• THE DATA

################

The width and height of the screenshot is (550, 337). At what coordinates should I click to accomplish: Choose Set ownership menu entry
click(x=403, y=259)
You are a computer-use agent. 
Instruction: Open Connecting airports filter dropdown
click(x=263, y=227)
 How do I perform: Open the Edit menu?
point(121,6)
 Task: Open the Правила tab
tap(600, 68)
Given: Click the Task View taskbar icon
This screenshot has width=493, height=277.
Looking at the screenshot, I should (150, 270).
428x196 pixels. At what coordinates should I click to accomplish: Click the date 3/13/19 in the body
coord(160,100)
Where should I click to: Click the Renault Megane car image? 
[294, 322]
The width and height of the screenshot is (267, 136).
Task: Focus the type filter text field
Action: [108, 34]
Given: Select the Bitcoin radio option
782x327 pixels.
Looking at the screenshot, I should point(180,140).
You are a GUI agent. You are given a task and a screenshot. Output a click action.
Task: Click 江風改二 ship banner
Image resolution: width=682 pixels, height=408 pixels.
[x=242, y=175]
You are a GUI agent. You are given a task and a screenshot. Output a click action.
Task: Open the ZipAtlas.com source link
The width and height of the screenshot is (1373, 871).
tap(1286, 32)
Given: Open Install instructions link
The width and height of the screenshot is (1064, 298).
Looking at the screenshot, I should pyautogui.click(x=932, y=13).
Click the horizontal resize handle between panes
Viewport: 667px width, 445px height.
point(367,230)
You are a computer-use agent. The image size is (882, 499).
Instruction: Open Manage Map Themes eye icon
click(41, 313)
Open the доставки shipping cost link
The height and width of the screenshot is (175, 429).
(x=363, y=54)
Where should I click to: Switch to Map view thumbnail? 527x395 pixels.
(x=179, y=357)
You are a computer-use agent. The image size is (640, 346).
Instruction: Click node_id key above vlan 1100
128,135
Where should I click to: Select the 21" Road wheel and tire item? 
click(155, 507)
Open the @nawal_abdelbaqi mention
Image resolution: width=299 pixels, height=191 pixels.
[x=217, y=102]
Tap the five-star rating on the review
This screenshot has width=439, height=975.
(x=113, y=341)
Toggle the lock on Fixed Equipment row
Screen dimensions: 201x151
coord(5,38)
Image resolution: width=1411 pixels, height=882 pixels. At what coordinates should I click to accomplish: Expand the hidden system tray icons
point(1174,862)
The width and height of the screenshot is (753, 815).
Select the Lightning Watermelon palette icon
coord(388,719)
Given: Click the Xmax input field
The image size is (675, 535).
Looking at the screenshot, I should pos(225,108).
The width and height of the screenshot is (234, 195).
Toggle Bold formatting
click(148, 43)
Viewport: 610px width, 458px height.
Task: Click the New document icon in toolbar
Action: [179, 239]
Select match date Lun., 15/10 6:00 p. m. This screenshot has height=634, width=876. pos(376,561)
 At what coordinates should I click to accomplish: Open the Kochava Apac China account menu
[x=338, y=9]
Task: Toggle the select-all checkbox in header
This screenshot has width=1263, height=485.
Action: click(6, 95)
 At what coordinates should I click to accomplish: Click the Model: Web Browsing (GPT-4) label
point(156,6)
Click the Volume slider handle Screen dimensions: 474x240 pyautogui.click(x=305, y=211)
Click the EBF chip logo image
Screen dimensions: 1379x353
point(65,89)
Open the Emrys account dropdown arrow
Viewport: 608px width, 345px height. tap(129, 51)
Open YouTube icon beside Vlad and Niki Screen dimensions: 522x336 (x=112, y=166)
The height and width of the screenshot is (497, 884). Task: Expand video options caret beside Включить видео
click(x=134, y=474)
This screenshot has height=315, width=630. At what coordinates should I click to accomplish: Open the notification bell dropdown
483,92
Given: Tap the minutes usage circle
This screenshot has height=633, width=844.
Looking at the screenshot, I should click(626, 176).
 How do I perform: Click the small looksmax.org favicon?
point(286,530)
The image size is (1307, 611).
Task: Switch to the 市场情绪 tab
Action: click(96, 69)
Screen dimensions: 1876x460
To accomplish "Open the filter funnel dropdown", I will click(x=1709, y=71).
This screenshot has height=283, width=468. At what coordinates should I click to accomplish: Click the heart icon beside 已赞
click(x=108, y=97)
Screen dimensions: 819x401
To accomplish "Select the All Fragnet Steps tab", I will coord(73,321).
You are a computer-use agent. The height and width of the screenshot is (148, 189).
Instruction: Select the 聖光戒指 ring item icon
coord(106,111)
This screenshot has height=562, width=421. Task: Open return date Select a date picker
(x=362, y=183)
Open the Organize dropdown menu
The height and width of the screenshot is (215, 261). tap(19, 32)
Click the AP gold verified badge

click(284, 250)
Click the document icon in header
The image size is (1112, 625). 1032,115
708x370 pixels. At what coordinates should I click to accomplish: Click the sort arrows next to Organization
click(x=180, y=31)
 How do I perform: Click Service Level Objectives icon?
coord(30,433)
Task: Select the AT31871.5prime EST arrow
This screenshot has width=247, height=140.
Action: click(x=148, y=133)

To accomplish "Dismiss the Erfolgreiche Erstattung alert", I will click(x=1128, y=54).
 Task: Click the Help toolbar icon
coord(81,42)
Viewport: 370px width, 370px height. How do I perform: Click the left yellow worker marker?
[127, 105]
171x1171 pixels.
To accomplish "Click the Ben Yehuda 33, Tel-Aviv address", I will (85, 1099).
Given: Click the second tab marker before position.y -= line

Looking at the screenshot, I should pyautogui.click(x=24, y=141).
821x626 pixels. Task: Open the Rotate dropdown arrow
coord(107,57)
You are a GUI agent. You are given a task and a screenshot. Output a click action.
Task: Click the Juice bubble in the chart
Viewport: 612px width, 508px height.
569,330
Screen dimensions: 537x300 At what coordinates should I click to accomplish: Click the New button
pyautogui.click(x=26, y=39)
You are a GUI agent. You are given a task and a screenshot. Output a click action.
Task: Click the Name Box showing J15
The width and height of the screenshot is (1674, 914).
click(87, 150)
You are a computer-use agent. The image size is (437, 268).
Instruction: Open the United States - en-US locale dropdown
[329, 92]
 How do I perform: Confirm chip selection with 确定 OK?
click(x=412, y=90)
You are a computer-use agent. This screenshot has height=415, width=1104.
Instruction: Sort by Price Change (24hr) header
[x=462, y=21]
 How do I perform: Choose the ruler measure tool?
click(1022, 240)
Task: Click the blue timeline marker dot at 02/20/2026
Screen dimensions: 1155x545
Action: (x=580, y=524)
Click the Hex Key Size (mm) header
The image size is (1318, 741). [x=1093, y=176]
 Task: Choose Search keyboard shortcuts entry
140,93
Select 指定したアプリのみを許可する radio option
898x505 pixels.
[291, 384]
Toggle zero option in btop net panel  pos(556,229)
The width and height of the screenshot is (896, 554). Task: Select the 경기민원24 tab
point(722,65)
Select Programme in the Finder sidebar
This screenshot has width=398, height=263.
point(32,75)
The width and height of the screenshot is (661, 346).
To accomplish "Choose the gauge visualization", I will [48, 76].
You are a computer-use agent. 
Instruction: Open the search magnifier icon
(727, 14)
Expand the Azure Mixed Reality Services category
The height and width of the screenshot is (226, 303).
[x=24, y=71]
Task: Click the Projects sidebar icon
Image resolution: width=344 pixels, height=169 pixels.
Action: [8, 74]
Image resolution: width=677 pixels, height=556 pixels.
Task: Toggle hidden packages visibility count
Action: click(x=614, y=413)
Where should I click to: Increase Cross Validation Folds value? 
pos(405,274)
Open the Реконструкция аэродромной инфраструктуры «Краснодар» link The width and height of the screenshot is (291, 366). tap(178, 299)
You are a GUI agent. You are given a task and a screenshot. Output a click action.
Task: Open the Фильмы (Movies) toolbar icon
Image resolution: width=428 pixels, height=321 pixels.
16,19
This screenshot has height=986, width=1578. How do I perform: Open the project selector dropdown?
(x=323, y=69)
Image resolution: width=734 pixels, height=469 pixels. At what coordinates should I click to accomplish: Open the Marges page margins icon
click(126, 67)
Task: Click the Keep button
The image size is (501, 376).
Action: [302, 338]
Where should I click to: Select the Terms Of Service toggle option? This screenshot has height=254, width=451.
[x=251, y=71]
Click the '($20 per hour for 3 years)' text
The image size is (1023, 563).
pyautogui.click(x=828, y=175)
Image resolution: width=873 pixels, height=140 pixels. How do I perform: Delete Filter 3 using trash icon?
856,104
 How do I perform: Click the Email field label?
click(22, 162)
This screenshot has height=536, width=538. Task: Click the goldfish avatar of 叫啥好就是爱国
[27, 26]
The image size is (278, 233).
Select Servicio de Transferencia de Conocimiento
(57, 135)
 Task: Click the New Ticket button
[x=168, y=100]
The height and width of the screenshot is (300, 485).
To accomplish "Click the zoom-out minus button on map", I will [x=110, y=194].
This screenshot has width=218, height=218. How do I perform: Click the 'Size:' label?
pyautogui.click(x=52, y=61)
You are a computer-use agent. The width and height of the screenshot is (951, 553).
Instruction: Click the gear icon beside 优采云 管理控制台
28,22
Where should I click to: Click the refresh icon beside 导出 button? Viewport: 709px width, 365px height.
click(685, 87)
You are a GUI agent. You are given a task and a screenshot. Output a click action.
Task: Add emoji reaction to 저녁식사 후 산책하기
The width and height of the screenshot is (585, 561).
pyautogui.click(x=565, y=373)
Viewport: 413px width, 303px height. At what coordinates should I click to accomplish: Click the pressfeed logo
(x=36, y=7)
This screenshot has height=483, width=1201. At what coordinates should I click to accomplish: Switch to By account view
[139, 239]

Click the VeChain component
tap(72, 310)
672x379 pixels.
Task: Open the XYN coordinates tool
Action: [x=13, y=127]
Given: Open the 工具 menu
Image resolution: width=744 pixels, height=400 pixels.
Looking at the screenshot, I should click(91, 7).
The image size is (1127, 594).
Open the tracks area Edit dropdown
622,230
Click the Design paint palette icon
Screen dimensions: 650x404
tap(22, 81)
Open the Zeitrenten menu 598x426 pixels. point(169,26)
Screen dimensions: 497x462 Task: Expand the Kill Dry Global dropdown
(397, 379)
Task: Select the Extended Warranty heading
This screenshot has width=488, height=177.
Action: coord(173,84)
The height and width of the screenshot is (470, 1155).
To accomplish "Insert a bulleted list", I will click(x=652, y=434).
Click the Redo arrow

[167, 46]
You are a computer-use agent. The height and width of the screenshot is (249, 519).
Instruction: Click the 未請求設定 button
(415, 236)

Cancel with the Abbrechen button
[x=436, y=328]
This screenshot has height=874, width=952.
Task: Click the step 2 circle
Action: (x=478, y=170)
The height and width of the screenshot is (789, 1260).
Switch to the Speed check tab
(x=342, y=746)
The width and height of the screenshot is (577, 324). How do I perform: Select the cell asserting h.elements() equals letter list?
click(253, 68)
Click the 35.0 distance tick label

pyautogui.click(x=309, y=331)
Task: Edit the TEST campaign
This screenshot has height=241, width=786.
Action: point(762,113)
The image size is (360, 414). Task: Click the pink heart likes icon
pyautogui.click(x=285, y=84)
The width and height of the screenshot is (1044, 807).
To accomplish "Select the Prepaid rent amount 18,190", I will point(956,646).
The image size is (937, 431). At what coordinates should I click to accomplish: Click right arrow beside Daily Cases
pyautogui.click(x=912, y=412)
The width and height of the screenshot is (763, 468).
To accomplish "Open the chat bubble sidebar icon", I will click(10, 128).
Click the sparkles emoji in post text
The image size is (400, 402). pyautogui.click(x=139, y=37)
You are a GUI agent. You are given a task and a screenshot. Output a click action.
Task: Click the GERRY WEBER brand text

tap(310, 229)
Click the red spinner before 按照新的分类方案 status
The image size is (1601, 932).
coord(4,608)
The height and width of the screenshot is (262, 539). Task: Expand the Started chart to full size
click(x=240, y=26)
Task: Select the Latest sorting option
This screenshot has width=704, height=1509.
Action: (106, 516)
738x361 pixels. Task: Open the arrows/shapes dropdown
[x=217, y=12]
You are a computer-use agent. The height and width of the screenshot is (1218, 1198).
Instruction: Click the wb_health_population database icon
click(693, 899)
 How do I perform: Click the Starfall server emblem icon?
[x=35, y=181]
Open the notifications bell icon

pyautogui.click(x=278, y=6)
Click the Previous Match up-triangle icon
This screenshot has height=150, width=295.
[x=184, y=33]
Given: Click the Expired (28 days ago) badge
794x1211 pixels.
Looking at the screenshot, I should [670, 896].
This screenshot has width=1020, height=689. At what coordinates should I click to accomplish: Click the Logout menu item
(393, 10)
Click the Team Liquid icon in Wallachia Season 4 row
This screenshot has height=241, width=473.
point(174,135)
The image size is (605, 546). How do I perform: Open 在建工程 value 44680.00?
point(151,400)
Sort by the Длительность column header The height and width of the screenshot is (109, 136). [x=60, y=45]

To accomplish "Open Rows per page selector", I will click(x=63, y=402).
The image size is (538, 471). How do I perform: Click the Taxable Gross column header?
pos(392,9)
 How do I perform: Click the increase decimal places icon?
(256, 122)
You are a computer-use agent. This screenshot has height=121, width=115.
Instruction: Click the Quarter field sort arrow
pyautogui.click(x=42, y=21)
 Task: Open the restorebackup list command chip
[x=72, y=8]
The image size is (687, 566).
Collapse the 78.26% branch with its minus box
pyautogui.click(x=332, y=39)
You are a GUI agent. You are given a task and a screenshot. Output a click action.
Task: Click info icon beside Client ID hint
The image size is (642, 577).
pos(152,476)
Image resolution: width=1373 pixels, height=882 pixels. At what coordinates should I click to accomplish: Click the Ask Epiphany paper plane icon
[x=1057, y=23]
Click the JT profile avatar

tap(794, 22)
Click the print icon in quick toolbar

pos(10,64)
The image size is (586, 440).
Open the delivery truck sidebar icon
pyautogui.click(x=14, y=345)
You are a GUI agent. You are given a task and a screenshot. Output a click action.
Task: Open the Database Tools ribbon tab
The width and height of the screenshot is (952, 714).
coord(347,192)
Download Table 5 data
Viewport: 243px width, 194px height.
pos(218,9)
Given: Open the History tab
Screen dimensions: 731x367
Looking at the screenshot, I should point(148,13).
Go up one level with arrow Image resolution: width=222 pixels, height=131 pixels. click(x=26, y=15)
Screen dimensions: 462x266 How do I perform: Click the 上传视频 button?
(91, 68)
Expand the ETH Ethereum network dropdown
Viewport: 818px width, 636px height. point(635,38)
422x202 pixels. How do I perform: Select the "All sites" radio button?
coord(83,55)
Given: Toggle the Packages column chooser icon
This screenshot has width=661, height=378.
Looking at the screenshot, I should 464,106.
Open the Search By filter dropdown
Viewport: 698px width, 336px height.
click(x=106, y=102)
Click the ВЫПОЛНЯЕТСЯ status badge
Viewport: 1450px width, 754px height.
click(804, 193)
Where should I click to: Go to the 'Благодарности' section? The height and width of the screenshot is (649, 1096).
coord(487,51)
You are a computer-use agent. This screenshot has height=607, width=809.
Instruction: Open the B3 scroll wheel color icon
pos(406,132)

################

Every line from the one containing "Instruction: Open the B3" through the last line above should be retyped exactly; no other lines are wanted.

Instruction: Open the B3 scroll wheel color icon
pos(406,132)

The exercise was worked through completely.